Chapter III –A Historical Sketch of the Lutheran Reformation and the Catholic Response:

the chapter looks back on the history of the Reformation in its political, economic and cultural context. It outlines indulgences, the trial against Luther, of missed opportunities, of the diet of Worms (1521), Augsburg confession (1530), councils of Trent (1545-1563) and Vatican II (1962-1965), as well as theological doctrines: scripture and tradition, justification, sacraments.

Chapter IV –Basic Themes of Martin Luther’s Theology in the light of the Lutheran–Roman Catholic Dialogues:

the chapter presents the conclusions of the dialogues between the two churches on four aspects of Luther’s theology: justification, Eucharist, ministry and connection between Scripture and tradition. It concludes that the dialogue should be pursued.

Chapter V –Called to Common Commemoration:

upon the commemoration of the five hundred years of the Reformation, both Churches had to confess their sins against unity, and to rejoice in the contribution the Reformation made on understanding the Gospel and God’s grace, but not at all to celebrate the division of the Western Church.

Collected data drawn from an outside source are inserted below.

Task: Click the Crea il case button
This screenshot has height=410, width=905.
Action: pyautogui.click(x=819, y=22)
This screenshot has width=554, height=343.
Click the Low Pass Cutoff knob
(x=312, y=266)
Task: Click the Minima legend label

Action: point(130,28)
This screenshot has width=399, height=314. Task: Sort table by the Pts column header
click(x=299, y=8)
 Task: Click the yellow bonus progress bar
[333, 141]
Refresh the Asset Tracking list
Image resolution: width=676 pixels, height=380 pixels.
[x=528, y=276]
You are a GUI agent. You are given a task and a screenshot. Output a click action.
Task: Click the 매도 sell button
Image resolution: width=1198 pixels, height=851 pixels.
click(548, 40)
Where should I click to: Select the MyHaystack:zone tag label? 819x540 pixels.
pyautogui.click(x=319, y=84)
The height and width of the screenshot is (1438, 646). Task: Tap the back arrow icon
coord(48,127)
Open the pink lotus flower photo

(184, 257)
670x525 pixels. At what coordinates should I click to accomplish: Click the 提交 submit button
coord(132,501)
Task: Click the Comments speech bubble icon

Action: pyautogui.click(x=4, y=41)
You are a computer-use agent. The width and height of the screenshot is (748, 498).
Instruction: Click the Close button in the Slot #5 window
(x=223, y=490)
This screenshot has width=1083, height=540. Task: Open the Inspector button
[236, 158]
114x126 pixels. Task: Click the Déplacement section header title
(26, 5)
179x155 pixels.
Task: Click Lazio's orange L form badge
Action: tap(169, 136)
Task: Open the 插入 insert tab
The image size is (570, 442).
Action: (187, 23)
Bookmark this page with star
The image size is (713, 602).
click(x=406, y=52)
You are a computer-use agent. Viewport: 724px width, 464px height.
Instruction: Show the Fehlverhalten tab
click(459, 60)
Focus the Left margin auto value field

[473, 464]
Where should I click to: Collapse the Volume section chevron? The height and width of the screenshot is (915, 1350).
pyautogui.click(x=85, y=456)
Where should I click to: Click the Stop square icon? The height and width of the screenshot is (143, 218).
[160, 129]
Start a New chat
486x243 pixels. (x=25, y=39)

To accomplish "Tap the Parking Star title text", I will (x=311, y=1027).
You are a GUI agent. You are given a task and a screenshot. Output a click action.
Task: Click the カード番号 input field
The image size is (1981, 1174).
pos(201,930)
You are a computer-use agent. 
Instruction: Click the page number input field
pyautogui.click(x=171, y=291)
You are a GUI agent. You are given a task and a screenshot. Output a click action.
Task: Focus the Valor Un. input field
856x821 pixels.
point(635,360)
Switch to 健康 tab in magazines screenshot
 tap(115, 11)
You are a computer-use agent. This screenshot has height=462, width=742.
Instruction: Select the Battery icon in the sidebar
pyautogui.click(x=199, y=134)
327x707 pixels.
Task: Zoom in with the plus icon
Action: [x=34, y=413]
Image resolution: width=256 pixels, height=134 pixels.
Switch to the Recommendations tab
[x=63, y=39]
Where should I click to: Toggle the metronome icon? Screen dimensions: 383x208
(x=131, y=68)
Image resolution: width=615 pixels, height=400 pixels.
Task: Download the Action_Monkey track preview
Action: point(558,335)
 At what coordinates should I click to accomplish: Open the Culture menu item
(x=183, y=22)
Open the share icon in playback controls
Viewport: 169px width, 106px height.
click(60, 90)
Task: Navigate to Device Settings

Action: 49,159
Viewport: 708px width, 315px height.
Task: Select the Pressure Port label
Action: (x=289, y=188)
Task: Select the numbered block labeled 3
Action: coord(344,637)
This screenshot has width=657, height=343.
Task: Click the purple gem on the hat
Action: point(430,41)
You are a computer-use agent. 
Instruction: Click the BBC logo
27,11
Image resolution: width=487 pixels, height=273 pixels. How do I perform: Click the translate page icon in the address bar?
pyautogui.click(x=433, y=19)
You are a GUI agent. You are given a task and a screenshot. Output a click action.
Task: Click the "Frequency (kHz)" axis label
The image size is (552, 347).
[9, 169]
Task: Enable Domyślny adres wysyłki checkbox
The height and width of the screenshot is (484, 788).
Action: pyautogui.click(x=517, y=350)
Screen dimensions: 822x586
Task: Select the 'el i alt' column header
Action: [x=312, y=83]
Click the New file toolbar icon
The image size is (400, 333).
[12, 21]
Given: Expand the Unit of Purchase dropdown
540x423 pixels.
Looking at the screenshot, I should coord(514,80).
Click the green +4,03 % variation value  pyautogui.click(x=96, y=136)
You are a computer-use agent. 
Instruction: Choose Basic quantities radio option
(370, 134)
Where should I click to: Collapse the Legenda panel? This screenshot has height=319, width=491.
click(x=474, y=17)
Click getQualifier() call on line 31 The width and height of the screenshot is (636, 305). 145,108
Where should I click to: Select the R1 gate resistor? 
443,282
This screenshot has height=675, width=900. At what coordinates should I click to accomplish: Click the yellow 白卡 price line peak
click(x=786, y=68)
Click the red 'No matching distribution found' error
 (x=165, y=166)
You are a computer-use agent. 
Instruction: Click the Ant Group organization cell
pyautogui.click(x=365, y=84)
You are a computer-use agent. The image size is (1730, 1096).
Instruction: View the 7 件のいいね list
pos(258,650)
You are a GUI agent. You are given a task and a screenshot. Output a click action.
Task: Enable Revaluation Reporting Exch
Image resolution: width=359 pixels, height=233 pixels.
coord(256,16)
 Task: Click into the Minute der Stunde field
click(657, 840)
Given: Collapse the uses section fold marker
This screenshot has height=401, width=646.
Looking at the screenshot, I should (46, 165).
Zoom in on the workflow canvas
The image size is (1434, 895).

Chapter VI –Five Ecumenical Imperatives:

five imperatives were identified to jointly commemorate 2017:

  • to always begin from the perspective of unity
  • to be transformed by the encounter with the other
  • to seek visible unity in concrete steps
  • to jointly rediscover the power of the Gospel for our time
  • to witness together to the mercy of God in service to the world

Significance of the document

After a critical review of the Reformation, the document testifies of a common need to progress on the way to unity.

Both Churches totally reject all forms of hatred or violence, in the past and in the present, especially those expressed in the name of religion. They pray for the healing of the traumas that darken our opinions of one another*. Both Churches acknowledge their pastoral responsibility: ‘we long for the healing of the wounds in the Body of Christ’. They commit themselves to developing humanitarian actions together.

Nevertheless, some discords remain between Catholics and Protestants concerning the Eucharist, the sacraments, the ordinated ministries, the pope.